The Merry Maidens, St Burylan

Of stone alignments Cornwall is almost wholly barren, but one at St Breock can be claimed with confidence. This is the more remarkable as they abound on Dartmoor. But the reason probably is that the stones have been carried off to serve as gateposts, and in some cases are embedded in walls of fields. They were probably erected in commemoration of the dead and are always associated with cairns and interments.

Subterranean chambers, constructed of upright stones with coverers, were possibly store chambers for grain. The best preserved is at Trelowarren.

Upright holed stones are met with in Madron, St Buryan, St Just, Sancreed, Constantine, Wendron, etc. Their purport is unknown.

Very curious are the clusters of communal huts at Chysauster, Bosporthennis, etc. They probably belong to the Iron Age, whereas the hut circles scattered over a hill side, or within a pound, pertained to the early Bronze Age.

Arrow heads, lance heads and scrapers have been found in tolerable abundance on the Bodmin moors, on Carn Brea, at St Agnes, etc., and celts (axe heads) of greenstone and diorite have occurred, but not with great frequency.

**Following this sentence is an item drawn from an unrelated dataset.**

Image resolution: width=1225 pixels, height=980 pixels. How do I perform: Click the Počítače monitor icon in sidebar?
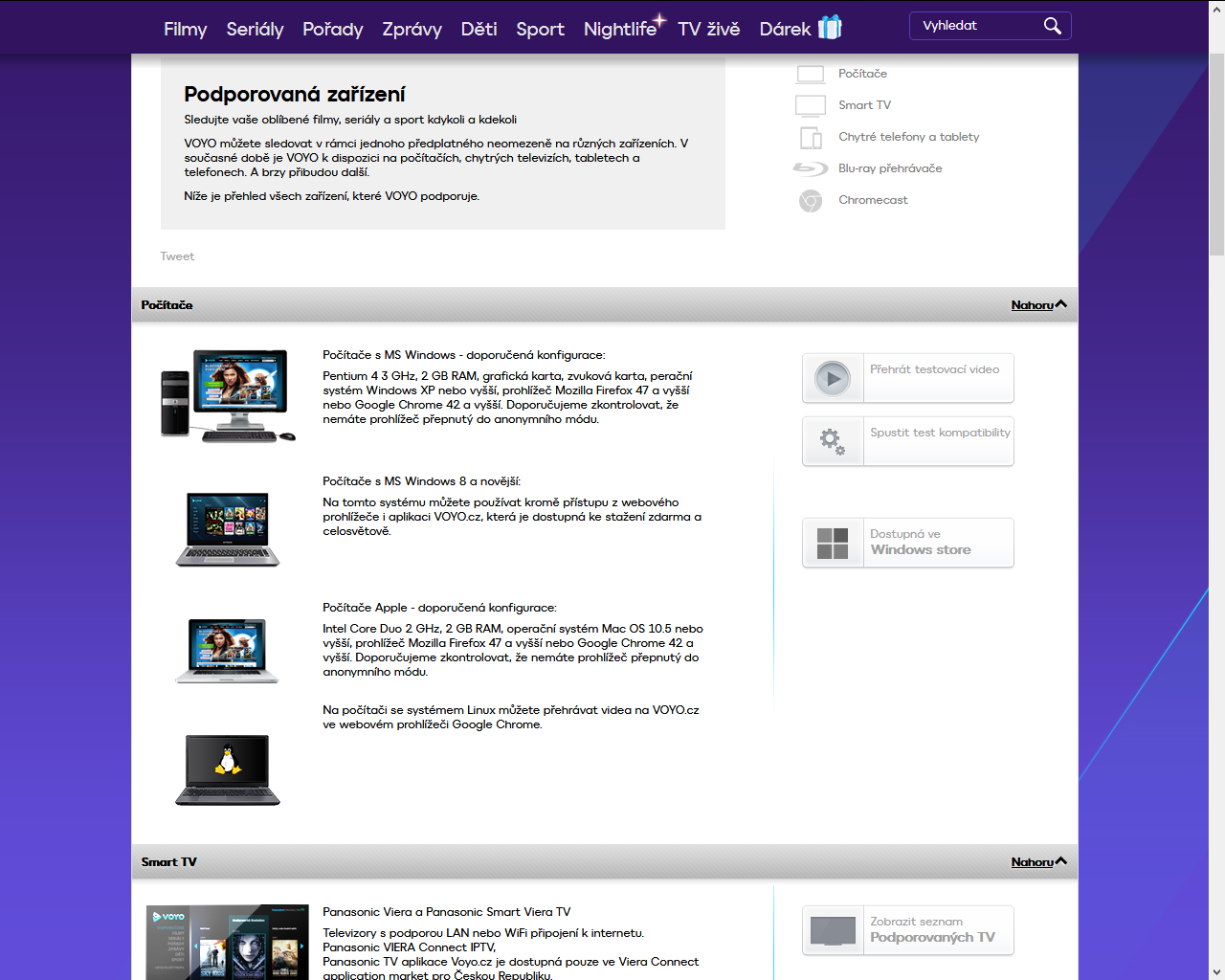pyautogui.click(x=810, y=74)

At Harlyn Bay has been found a cemetery of the Iron Age, all the bodies in slate cists, crouching. In the cairns and kistvaens (stone coffins) on the other hand the bodies have been burnt. Numerous urns of the well-determined Bronze Age type have been recovered from cairns.

The camps of stone and earth in Cornwall are very numerous. They all—or nearly all—date back to the same period of the early bronze, but may have been used by later peoples. They are of two descriptions, the cliff castles, where a headland is protected by banks and dykes on the side of the mainland, and circular or oval camps crowning heights, with concentric rings of circumvallation. Where the hill top does not admit of the circular form the earthworks adapt themselves to the contour of the hill.

Roman remains are conspicuously rare in Cornwall. Some fragments of Samian ware, coins, and a bronze and silver metal vessel have been found in Bossens, a camp in St Erth, and the head of an ensign at St Just. A second Roman camp is Tregeare, near Bodmin. An inscribed milestone of the time of Constantine the Great is in the churchyard of St Hilary. The metal bowl at Bossens was inscribed by Aelius Modestus to the god Mars.